[Filled-in Example] API Latency Incident – 1 Aug 2025

Filled‑in example for Rootly’s Post-mortem template.

1. Summary & Impact

On 1 August 2025 between 14:03 UTC and 14:33 UTC, our User API experienced elevated latency. Average response times increased from ~200 ms to 2–5 seconds, causing slow page loads for approximately 25 % of requests. The trigger was a new deployment that introduced an unoptimised SQL query against the orders table.
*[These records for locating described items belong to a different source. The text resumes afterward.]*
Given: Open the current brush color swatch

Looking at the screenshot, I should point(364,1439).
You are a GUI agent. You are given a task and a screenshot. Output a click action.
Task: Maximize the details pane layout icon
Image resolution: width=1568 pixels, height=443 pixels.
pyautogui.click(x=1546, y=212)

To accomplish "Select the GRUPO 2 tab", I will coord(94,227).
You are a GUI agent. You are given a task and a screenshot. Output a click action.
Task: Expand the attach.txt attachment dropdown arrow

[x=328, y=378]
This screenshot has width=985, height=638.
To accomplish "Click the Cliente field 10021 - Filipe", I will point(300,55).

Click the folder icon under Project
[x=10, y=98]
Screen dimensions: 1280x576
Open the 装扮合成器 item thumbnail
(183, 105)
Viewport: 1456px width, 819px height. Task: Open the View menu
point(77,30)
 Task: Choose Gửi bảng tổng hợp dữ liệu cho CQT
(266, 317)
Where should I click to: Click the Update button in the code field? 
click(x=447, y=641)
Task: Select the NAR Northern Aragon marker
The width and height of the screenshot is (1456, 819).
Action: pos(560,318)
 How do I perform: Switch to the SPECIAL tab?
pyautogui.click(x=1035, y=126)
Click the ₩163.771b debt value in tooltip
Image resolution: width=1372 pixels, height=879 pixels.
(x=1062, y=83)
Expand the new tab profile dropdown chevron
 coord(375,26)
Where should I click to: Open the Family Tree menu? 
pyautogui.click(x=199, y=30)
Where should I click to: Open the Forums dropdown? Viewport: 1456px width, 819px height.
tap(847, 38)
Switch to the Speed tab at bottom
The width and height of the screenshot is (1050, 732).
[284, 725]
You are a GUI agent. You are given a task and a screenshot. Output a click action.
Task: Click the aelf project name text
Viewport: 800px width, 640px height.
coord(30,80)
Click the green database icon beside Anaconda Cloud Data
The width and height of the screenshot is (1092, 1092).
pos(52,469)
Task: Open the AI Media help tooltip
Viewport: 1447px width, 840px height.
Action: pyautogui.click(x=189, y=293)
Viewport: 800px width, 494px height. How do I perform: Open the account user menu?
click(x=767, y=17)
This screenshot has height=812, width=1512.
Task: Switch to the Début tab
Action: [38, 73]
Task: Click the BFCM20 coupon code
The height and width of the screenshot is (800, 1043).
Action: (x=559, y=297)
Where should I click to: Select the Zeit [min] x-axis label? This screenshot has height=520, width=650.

Rolling back the deployment and adding a missing index restored normal performance within 30 minutes.

2. Key details

Field	Value
Incident type & severity	SEV‑2 performance degradation
Services/components	User API, PostgreSQL database (orders table), ORM layer
Impact window	Start: 2025‑08‑01 14:03 UTC; End: 14:33 UTC
Duration & time‑to‑resolve	30 min total; issue detected within 2 min; mitigated at 14:20 UTC; fully resolved by 14:33 UTC
Participants	Incident Lead: Alice R. (on‑call SRE); Responders: Bob M. (backend engineer), Charlie T. (team lead); Reporter: automated latency alert
Important links	Slack #incident-620-latency-spike; Git commit `a7c3dbe`; Grafana dashboard; status‑page entry

3. Timeline & Response

Time (UTC)	Event / action	Notes
14:03	Grafana alert “User API p95 latency > 1 s” triggered	Baseline latency 200 ms; p95 spiked to 3 s
14:05	Rootly paged on‑call SRE (Alice)	Alice acknowledged within 1 min
14:07	Alice joined #ops‑alerts; confirmed elevated latency across multiple endpoints	error rate unchanged
14:09	Alice paged backend engineer (Bob) and team lead (Charlie)	suspect recent deployment
14:10	Alice ran `pg_stat_activity`; saw long‑running query on `orders`	query came from newly released feature
14:12	Bob reviewed recent deployment (`a7c3dbe`); identified ORM query missing index	added new filter on `orders.status` field
14:15	Decision made to roll back deployment via blue‑green deploy	rolled traffic back to previous version
14:18	Latency began dropping; p95 back under 400 ms by 14:20	confirmed with Grafana dashboard
14:20	Incident mitigated; started root‑cause investigation	connection pool recovered; no user errors
14:25	Bob added missing index on `orders.status` in staging and tested query plan	index creation time ~1 s in production
14:28	Redeployed feature with index added to production	monitored DB CPU and IO – within normal
14:33	Latency fully restored (< 250 ms p95); declared incident resolved	status page updated
14:45	Alice posted preliminary internal summary & external status page update	begin drafting post‑mortem

4. Contributing Factors & Mitigations

Contributing factors:
- The new feature added a filter on orders.status without an index; the query scanned ~2 M rows, causing high I/O wait and saturating the connection pool.
- Load testing did not include the specific filter combination, so the performance regression was not detected before deployment.
- The staging environment’s data volume was significantly smaller than production, masking the latency issue.
Mitigations/what prevented worse impact:
- The platform’s auto‑scaling increased API container replicas from 6 to 12, preventing timeouts.
- Database connection limits throttled concurrency, avoiding a full database outage.
- Read caching for common GET /users/:id endpoints limited the spread of latency beyond the affected queries.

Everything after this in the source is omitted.